How one dresses does influence how others view you. But what Will overlooks is that there is no Platonic form of "proper masculine attire" brooding above us, somewhere up there in the sky. Fashions do change. ("Change" -- a word so abhorrent to Will!) Spats in the 1920's indicated affluence and probity; they would suggest a buffoon if anyone wore them today.

Jeans are not proper attire on all occasions, even in today's world. A business suit is the correct costume for many occasions, including job interviews, funerals, and certain restaurants. But in today's society, jeans are considered proper attire in many informal situations -- including air travel and shopping malls -- locations where Will finds them appalling.

"[I]t is a straight line from the fall of the Bastille to the rise of denim," Will observes darkly. Ah! Now he tips his hand! Not only a sartorial curmudgeon is our Will, but more fundamentally a political reactionary. Most of us consider the fall of the Bastille to have been, on the whole, a rather good thing.

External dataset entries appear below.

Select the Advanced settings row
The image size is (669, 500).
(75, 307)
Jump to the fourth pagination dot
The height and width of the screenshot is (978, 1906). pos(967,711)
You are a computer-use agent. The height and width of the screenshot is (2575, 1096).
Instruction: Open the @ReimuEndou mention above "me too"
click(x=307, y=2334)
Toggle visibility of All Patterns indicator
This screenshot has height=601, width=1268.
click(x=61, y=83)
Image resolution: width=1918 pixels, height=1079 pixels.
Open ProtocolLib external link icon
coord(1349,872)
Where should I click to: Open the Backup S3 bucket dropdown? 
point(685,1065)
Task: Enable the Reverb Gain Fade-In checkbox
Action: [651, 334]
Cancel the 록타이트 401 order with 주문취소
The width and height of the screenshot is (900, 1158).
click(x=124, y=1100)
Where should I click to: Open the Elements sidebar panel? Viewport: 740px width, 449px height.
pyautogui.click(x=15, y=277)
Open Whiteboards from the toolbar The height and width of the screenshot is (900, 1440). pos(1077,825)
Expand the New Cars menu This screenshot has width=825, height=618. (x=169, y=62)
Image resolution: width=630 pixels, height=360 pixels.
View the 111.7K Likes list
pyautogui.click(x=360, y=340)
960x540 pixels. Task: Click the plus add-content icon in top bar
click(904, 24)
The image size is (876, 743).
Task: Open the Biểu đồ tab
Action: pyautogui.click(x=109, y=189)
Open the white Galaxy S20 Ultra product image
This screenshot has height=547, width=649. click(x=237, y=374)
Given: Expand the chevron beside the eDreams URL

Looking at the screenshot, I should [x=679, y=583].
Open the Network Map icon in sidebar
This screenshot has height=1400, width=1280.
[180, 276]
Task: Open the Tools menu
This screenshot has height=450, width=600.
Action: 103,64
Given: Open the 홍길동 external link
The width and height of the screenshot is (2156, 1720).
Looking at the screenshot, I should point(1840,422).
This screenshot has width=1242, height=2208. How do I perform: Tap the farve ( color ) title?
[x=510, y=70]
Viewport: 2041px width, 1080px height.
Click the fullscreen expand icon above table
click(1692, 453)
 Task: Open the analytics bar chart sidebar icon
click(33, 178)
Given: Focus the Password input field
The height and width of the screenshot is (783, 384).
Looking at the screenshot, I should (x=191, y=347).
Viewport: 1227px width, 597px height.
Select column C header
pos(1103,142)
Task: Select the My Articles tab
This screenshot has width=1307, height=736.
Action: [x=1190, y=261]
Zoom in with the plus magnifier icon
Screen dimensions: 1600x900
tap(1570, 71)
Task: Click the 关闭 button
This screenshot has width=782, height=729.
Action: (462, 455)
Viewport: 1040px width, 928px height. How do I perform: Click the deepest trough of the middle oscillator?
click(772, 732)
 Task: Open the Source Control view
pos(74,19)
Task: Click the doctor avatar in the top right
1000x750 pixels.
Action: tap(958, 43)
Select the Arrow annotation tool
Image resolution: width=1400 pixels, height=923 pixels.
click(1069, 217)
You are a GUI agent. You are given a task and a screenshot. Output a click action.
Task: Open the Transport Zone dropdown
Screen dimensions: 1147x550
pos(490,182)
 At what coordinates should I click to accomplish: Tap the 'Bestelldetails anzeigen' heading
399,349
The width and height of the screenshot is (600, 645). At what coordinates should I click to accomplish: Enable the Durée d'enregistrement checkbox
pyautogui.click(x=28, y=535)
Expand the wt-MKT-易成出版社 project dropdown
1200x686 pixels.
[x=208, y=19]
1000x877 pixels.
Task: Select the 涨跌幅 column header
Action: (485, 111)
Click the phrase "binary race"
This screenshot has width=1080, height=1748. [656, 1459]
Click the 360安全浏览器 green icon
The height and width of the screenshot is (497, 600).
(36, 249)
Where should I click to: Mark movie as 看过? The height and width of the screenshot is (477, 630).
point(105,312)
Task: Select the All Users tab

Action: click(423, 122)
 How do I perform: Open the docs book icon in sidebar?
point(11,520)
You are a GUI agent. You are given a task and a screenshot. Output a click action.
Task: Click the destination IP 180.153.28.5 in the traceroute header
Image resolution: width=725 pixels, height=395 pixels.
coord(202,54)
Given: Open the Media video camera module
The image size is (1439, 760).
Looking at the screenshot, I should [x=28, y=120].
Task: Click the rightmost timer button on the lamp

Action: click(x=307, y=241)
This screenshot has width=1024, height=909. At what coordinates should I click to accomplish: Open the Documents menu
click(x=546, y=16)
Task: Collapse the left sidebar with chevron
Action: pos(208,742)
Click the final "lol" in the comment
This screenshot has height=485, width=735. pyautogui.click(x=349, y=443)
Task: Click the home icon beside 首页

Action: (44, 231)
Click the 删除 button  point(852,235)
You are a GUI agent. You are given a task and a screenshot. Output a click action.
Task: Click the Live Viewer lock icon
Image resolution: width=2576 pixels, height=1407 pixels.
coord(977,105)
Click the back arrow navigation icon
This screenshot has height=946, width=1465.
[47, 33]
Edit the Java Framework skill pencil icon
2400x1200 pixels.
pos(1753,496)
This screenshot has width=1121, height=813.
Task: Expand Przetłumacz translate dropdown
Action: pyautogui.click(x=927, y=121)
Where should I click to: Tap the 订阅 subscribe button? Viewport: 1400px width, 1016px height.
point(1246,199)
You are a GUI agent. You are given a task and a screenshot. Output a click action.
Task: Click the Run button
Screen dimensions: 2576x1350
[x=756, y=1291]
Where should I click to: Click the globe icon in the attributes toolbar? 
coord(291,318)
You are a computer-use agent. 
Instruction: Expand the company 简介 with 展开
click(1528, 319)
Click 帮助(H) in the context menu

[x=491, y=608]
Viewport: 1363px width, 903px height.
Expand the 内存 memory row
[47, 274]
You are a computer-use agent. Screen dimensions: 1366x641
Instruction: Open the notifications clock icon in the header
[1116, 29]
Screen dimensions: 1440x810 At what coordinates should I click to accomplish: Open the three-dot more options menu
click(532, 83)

George F. Will's views on proper dress, however twinkling his eye while expressing them, suggest why I take both those views and his political views with more than one grain of salt. Both sartorially and politically, he recalls the old saying that the "Republican party had to be dragged kicking and screaming into the twentieth century." I won't be "puttin' on my top hat" anytime soon. Nor will I be voting Republican.